Please reproduce every one of the entries below word for word.

+ + +

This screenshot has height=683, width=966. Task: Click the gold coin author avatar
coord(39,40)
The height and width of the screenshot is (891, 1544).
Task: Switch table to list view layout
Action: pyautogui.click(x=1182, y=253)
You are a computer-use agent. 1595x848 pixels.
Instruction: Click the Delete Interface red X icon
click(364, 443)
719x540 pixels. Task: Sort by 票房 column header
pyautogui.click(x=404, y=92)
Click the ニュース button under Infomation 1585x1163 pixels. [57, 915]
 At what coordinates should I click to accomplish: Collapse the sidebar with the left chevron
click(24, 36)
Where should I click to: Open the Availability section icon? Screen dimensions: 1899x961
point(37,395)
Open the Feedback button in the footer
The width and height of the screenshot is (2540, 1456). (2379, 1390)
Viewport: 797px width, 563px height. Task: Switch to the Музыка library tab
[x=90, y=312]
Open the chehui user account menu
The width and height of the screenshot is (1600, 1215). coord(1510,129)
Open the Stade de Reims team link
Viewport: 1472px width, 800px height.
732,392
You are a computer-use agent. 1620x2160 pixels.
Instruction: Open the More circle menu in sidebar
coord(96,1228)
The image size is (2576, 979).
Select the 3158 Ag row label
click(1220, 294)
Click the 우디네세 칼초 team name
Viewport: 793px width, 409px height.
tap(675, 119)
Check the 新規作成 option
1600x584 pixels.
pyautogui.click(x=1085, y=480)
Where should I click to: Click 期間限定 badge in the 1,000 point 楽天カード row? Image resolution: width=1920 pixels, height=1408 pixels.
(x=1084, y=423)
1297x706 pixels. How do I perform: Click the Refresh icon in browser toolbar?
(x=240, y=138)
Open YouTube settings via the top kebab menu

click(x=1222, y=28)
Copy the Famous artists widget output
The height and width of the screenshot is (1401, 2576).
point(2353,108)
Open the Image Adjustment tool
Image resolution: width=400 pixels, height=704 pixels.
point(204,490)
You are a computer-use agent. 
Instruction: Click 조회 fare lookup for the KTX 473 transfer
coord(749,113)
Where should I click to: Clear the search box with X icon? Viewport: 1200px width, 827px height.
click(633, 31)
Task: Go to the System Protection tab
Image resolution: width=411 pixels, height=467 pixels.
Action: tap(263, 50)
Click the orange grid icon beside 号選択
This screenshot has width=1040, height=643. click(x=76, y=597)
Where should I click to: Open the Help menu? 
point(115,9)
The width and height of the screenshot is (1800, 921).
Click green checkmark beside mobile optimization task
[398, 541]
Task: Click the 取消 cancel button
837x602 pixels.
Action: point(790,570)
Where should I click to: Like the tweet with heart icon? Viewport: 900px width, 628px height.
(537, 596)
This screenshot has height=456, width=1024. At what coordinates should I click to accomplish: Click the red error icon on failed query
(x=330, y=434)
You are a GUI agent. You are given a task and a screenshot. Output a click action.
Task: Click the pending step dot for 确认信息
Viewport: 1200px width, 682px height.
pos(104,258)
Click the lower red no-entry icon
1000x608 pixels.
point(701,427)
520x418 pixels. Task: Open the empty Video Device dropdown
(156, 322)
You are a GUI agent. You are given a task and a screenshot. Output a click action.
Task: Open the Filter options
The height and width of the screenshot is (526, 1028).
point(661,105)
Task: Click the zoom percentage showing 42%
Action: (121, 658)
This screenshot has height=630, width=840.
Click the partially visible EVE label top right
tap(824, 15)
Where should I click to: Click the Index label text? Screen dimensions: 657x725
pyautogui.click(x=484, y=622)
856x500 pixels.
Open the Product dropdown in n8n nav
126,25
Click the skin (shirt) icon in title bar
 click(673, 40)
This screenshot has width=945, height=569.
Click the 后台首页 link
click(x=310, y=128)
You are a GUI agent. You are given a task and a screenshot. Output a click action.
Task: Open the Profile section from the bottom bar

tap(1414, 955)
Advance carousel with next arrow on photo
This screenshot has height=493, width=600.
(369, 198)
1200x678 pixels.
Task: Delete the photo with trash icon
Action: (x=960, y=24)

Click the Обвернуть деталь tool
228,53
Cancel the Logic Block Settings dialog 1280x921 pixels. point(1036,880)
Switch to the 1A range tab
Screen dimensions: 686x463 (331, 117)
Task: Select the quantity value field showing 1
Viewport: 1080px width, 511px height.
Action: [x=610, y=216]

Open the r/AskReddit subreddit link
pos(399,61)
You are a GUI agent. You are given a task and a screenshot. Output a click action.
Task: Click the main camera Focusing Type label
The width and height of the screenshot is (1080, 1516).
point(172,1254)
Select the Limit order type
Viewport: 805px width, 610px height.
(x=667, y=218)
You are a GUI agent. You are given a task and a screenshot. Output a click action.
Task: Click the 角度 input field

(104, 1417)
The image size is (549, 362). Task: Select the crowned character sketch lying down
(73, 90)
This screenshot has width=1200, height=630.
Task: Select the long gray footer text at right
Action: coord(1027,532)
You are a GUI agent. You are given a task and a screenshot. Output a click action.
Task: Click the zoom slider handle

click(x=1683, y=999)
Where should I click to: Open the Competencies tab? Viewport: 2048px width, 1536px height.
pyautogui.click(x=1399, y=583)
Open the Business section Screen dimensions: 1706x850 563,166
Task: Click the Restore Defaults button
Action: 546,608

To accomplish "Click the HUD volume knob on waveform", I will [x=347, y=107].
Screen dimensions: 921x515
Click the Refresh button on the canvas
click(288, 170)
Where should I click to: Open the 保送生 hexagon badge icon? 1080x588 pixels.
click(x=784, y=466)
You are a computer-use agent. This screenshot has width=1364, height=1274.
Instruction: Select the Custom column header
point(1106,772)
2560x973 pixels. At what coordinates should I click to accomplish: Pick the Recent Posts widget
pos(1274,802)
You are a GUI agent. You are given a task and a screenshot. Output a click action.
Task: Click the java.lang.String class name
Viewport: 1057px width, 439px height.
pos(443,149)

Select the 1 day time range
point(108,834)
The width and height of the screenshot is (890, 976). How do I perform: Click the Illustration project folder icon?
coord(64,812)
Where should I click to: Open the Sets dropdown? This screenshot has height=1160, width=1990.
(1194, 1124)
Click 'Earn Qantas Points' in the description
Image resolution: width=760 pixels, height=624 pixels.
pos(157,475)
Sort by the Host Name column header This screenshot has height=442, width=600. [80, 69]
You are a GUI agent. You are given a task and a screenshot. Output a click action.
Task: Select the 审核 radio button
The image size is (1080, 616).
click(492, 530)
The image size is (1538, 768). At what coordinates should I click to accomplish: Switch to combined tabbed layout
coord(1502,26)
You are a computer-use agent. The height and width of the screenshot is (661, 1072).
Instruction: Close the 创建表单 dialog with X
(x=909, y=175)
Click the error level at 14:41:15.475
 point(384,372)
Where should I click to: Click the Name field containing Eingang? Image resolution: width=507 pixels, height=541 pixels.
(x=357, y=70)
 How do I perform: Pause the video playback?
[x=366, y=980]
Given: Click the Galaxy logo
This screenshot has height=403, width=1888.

+ + +

# TASK ANSWER:
This screenshot has height=683, width=966. Task: Click the gold coin author avatar
coord(39,40)
The height and width of the screenshot is (891, 1544).
Task: Switch table to list view layout
Action: pyautogui.click(x=1182, y=253)
You are a computer-use agent. 1595x848 pixels.
Instruction: Click the Delete Interface red X icon
click(364, 443)
719x540 pixels. Task: Sort by 票房 column header
pyautogui.click(x=404, y=92)
Click the ニュース button under Infomation 1585x1163 pixels. [57, 915]
 At what coordinates should I click to accomplish: Collapse the sidebar with the left chevron
click(24, 36)
Where should I click to: Open the Availability section icon? Screen dimensions: 1899x961
point(37,395)
Open the Feedback button in the footer
The width and height of the screenshot is (2540, 1456). (2379, 1390)
Viewport: 797px width, 563px height. Task: Switch to the Музыка library tab
[x=90, y=312]
Open the chehui user account menu
The width and height of the screenshot is (1600, 1215). coord(1510,129)
Open the Stade de Reims team link
Viewport: 1472px width, 800px height.
732,392
You are a computer-use agent. 1620x2160 pixels.
Instruction: Open the More circle menu in sidebar
coord(96,1228)
The image size is (2576, 979).
Select the 3158 Ag row label
click(1220, 294)
Click the 우디네세 칼초 team name
Viewport: 793px width, 409px height.
tap(675, 119)
Check the 新規作成 option
1600x584 pixels.
pyautogui.click(x=1085, y=480)
Where should I click to: Click 期間限定 badge in the 1,000 point 楽天カード row? Image resolution: width=1920 pixels, height=1408 pixels.
(x=1084, y=423)
1297x706 pixels. How do I perform: Click the Refresh icon in browser toolbar?
(x=240, y=138)
Open YouTube settings via the top kebab menu

click(x=1222, y=28)
Copy the Famous artists widget output
The height and width of the screenshot is (1401, 2576).
point(2353,108)
Open the Image Adjustment tool
Image resolution: width=400 pixels, height=704 pixels.
point(204,490)
You are a computer-use agent. 
Instruction: Click 조회 fare lookup for the KTX 473 transfer
coord(749,113)
Where should I click to: Clear the search box with X icon? Viewport: 1200px width, 827px height.
click(633, 31)
Task: Go to the System Protection tab
Image resolution: width=411 pixels, height=467 pixels.
Action: tap(263, 50)
Click the orange grid icon beside 号選択
This screenshot has width=1040, height=643. click(x=76, y=597)
Where should I click to: Open the Help menu? 
point(115,9)
The width and height of the screenshot is (1800, 921).
Click green checkmark beside mobile optimization task
[398, 541]
Task: Click the 取消 cancel button
837x602 pixels.
Action: point(790,570)
Where should I click to: Like the tweet with heart icon? Viewport: 900px width, 628px height.
(537, 596)
This screenshot has height=456, width=1024. At what coordinates should I click to accomplish: Click the red error icon on failed query
(x=330, y=434)
You are a GUI agent. You are given a task and a screenshot. Output a click action.
Task: Click the pending step dot for 确认信息
Viewport: 1200px width, 682px height.
pos(104,258)
Click the lower red no-entry icon
1000x608 pixels.
point(701,427)
520x418 pixels. Task: Open the empty Video Device dropdown
(156, 322)
You are a GUI agent. You are given a task and a screenshot. Output a click action.
Task: Open the Filter options
The height and width of the screenshot is (526, 1028).
point(661,105)
Task: Click the zoom percentage showing 42%
Action: (121, 658)
This screenshot has height=630, width=840.
Click the partially visible EVE label top right
tap(824, 15)
Where should I click to: Click the Index label text? Screen dimensions: 657x725
pyautogui.click(x=484, y=622)
856x500 pixels.
Open the Product dropdown in n8n nav
126,25
Click the skin (shirt) icon in title bar
 click(673, 40)
This screenshot has width=945, height=569.
Click the 后台首页 link
click(x=310, y=128)
You are a GUI agent. You are given a task and a screenshot. Output a click action.
Task: Open the Profile section from the bottom bar

tap(1414, 955)
Advance carousel with next arrow on photo
This screenshot has height=493, width=600.
(369, 198)
1200x678 pixels.
Task: Delete the photo with trash icon
Action: (x=960, y=24)

Click the Обвернуть деталь tool
228,53
Cancel the Logic Block Settings dialog 1280x921 pixels. point(1036,880)
Switch to the 1A range tab
Screen dimensions: 686x463 (331, 117)
Task: Select the quantity value field showing 1
Viewport: 1080px width, 511px height.
Action: [x=610, y=216]

Open the r/AskReddit subreddit link
pos(399,61)
You are a GUI agent. You are given a task and a screenshot. Output a click action.
Task: Click the main camera Focusing Type label
The width and height of the screenshot is (1080, 1516).
point(172,1254)
Select the Limit order type
Viewport: 805px width, 610px height.
(x=667, y=218)
You are a GUI agent. You are given a task and a screenshot. Output a click action.
Task: Click the 角度 input field

(104, 1417)
The image size is (549, 362). Task: Select the crowned character sketch lying down
(73, 90)
This screenshot has width=1200, height=630.
Task: Select the long gray footer text at right
Action: coord(1027,532)
You are a GUI agent. You are given a task and a screenshot. Output a click action.
Task: Click the zoom slider handle

click(x=1683, y=999)
Where should I click to: Open the Competencies tab? Viewport: 2048px width, 1536px height.
pyautogui.click(x=1399, y=583)
Open the Business section Screen dimensions: 1706x850 563,166
Task: Click the Restore Defaults button
Action: 546,608

To accomplish "Click the HUD volume knob on waveform", I will [x=347, y=107].
Screen dimensions: 921x515
Click the Refresh button on the canvas
click(288, 170)
Where should I click to: Open the 保送生 hexagon badge icon? 1080x588 pixels.
click(x=784, y=466)
You are a computer-use agent. This screenshot has width=1364, height=1274.
Instruction: Select the Custom column header
point(1106,772)
2560x973 pixels. At what coordinates should I click to accomplish: Pick the Recent Posts widget
pos(1274,802)
You are a GUI agent. You are given a task and a screenshot. Output a click action.
Task: Click the java.lang.String class name
Viewport: 1057px width, 439px height.
pos(443,149)

Select the 1 day time range
point(108,834)
The width and height of the screenshot is (890, 976). How do I perform: Click the Illustration project folder icon?
coord(64,812)
Where should I click to: Open the Sets dropdown? This screenshot has height=1160, width=1990.
(1194, 1124)
Click 'Earn Qantas Points' in the description
Image resolution: width=760 pixels, height=624 pixels.
pos(157,475)
Sort by the Host Name column header This screenshot has height=442, width=600. [80, 69]
You are a GUI agent. You are given a task and a screenshot. Output a click action.
Task: Select the 审核 radio button
The image size is (1080, 616).
click(492, 530)
The image size is (1538, 768). At what coordinates should I click to accomplish: Switch to combined tabbed layout
coord(1502,26)
You are a computer-use agent. The height and width of the screenshot is (661, 1072).
Instruction: Close the 创建表单 dialog with X
(x=909, y=175)
Click the error level at 14:41:15.475
 point(384,372)
Where should I click to: Click the Name field containing Eingang? Image resolution: width=507 pixels, height=541 pixels.
(x=357, y=70)
 How do I perform: Pause the video playback?
[x=366, y=980]
Given: Click the Galaxy logo
This screenshot has height=403, width=1888.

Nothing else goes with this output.